The algorithm assumes the following

  • Area Ao of the polygon to be smoothed is known.
  • All N vertices of the polygon are available.

Lets say that the original polygon had an area of 100 units. We decide that we want the smoothed polygon to be no more than 10% bigger or smaller in area than the original. This means that the resultant smoothed polygon needs to have an area between 90 and 110 units in order to be acceptable.

Splitting the overall area tolerance over the entire polygon

An overall area tolerance is assigned to the polygon in percentage terms. This is called Eo. In our example then, Eo, the chosen tolerance on the area would be 10 units. If the notation becomes confusing, then see the section explaining notation.

There are different acceptable methods of assigning an area tolerance. This is because a polygon may well be characterized by both number of sides and by the length of these sides. For instance, when examining the very first step of the algorithm, it would be unwise to use the overall tolerance Eo as the area tolerance. This would lead to a very distorted figure. A better method is to spread the tolerance out over the polygon.

Note that in order to be consistent with the idea of a local area tolerance - all areas are computed with their sign, so that their additive effective on area is not incorrectly computed(i.e. sometimes area is added to the polygon, sometimes taken away - this needs to be accounted for).

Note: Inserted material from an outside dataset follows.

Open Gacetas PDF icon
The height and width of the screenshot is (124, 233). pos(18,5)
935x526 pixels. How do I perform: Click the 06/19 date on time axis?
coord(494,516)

The different methods reviewed in the paper are outlined below.

  1. Perhaps the first way of splitting the tolerance over the whole polygon that springs to mind is to divide it over the number of points in the original polygon, i.e.
  2. Allowable Error E(u,1)= (AoEo)/N

    Where N is the number of points in the original polygon. Note that this suffices when eliminating 1 point. If we are merging k sides where k>2, (which the algorithm does if the area tolerance is not exceeded on the first iteration) then we use the following.

    E(k,1) = k*E(u,1) = k*E(k-1,1) + E(u,1)

    Here we note that E(k-1,1) was already computed as part of the last iteration, so the processor does not need to recompute it. This allows the algorithm an O(n) time complexity.

  3. The second strategy for spreading out the area tolerance is based on the tolerance per unit length of the boundary where P is the perimeter of the original polygon.
  4. Allowable Error E(u,2) = (AoEo)/P

    Where P is the perimeter of the original polygon.

    Again, the tolerance for k sides needs to be considered - it is

    E(k,2) = k*E(k-1,2) + E(u,2)*L(k)

  5. A third strategy was eventually used, but this is simply a combination of the two previous methods. According to Cordella and Dettori, it is easily demonstrated [1] that these methods are formally correct.

The combination of the two ends up being used in the algorithm and looks as follows.

E(k,3) = (E(k,1) + E(k,2))/2

Computing the area of a segment

The following equation is used to compute the area of the segment As shown in the diagram above, account is taken of the positive and negative areas.

Ak = 0.5*Sum of [(x(i) + x(i+1))*(y(i)-y(i+1))]......i=1 to k

A Brief word on Notation

The notaton used here is simple. E(u,1) represents the unitary(u) tolerance for all of the N sides of the polygon using the first strategy(hence the 1).

E(k,1) represents a tolerance value for a set of k points that are being merged. It can be represented by a multiplication, or iteratively with an addition to the previous sum.

E(u,2) is the unitary(u) tolerance obtained when using the second strategy(hence the 2).

E(k,2) is the tolerance for a set of k points that are being merged using the second strategy. It can be calculated iteratively. Note that L(k) represents the length of the kth segment to be merged.

E(k,3) then is the tolerance that the algorithm actually uses when merging k sides of the polygon together. It is a combination of the first two methods.